Nevertheless, this study extends previous knowledge by taking initial steps to assess whether there are differences in quality of the cancer screening experience in a group of middle-aged and older unmarried women with overall high rates of cancer screening. Information on this subpopulation of older unmarried women is not readily available. One of the strengths of the CSPW is its focus on unmarried women between the ages of 40 and 75, a subpopulation of women for whom large sample sizes have not been previously available. Further research efforts will include refining our quality of cancer screening experience variable.
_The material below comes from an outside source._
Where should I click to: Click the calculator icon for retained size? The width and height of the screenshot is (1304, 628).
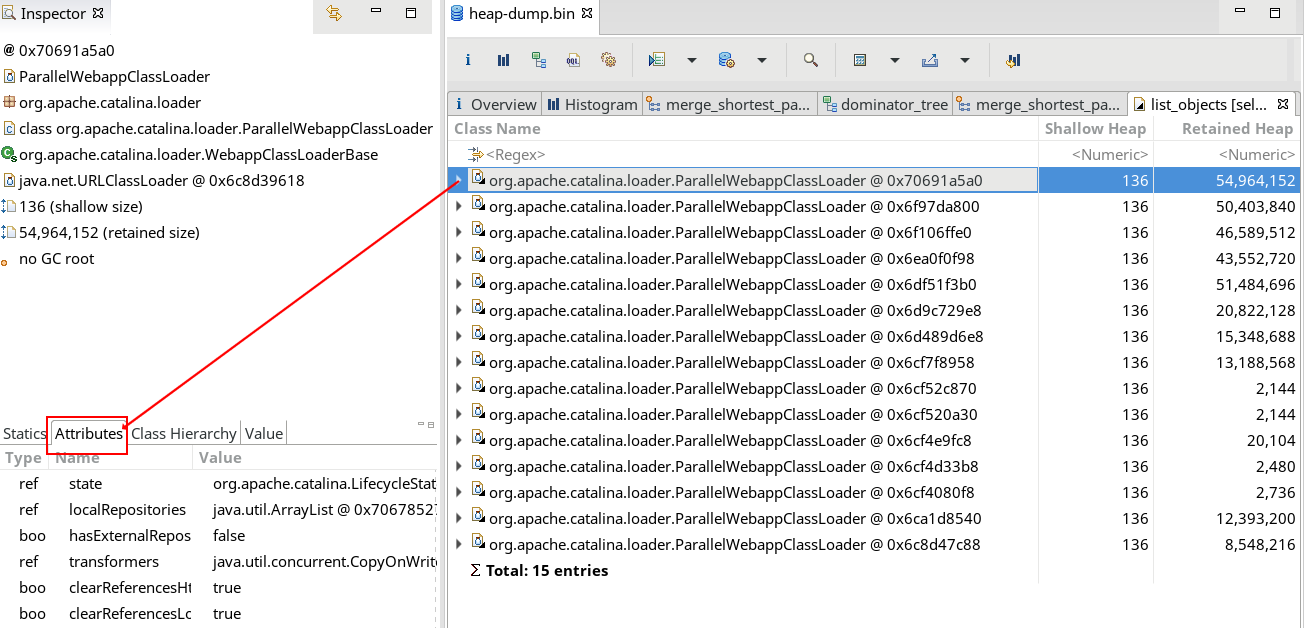(x=859, y=60)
Although the quality of cancer screening experience variable in this current study is rudimentary, it does provide some evidence that less tangible barriers may be affecting cancer screening practices. In addition to including more information about type and severity of disability, future research directions should explore barriers to quality and the relationship between consumer satisfaction and cancer screening.
Support for this research was provided by the National Cancer Institute, K07-CA87070, to M.A.C.
No competing financial interests exist.